● Exercise
Answer these from the Team GB Olympics report below:
1. Whom did Nicola Adams defeat 24 hours before facing Ren Cancan?
2. What is the name of Charlotte Dujardin's horse?
3. What place did Kerri-Anne Payne finish in the 10k open swim?

● Excerpt

____________________

Olympics: Team GB celebrate 25th gold
Team GB are back to medal-winning ways after winning three more Olympic golds, including two in an hour, boosting the total to 25.
GB's Nicola Adams made history as the first-ever Olympic champion in women's boxing, in the flyweight category.
Earlier, Charlotte Dujardin won her second gold of the Games, in individual dressage at Greenwich Park.
And Jade Jones won gold in the women's under-57kg taekwondo, beating world champion Hou Yuzhuo of China.
Elsewhere, Jamaican sprinter Usain Bolt won the 200m - becoming the first man to successfully defend both 100m and 200m Olympic sprint titles.
Meanwhile, the Duchess of Cambridge and Prince Harry congratulated rowing gold medallists Andy Triggs Hodge, Kat Copeland and Sophie Hosking on a visit to Team GB House in Stratford, east London.
Team GB has now won 25 golds, 13 silvers and 14 bronzes, strengthening its hold on third place in the medal table.
In the boxing ring, Adams, 29, from Leeds, took on China's Ren Cancan after defeating India's five-time world champion Mary Kom 24 hours earlier.
"It's like a dream come true to me, I've just wanted this all my life, and to think I've finally done it, and I'm finally here, with all this support, it's really made my day," she said.
Dujardin, 27, won her second gold on her 10-year-old horse Valegro after a display set to patriotic music including Land Of Hope And Glory and The Great Escape. Dutch rider Adelinde Cornelissen claimed silver and Britain's Laura Bechtolsheimer won bronze.
The gold rush followed disappointment for Kerri-Anne Payne, who narrowly missed a medal in the 10k open swim.
Despite a noisy home support - her Team GB swimming team-mates and Prime Minister David Cameron were among the crowds who packed the banks of the Serpentine lake in Hyde Park - she came fourth.
Meanwhile, the South African 4x400m relay team, which includes Oscar Pistorius, has been granted a position in the final following an appeal.
Pistorius - nicknamed "Blade Runner" because of his prosthetic legs - did not get to run in the heat as his team-mate Ofentse Mogawane was sent sprawling to the ground after a collision with a Kenyan rival. The judges have since reinstated the South Africans.
Away from the medals, London Underground cleaners have launched a 48-hour strike and are picketing stations including Stratford after not getting an Olympics bonus.
London Underground's Phil Hufton said the dispute over the cleaners was a matter between its private contractors and their staff.
He said contingencies were in place and that London Underground anticipated "no impact" on services as a result of the strike.

____________________

● Record set

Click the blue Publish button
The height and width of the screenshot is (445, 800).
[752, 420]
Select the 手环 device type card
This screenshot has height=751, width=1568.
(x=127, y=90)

____________________

● Solution to this task
1. Mary Kom of India, a five-time world champion
2. Valegro
3. Fourth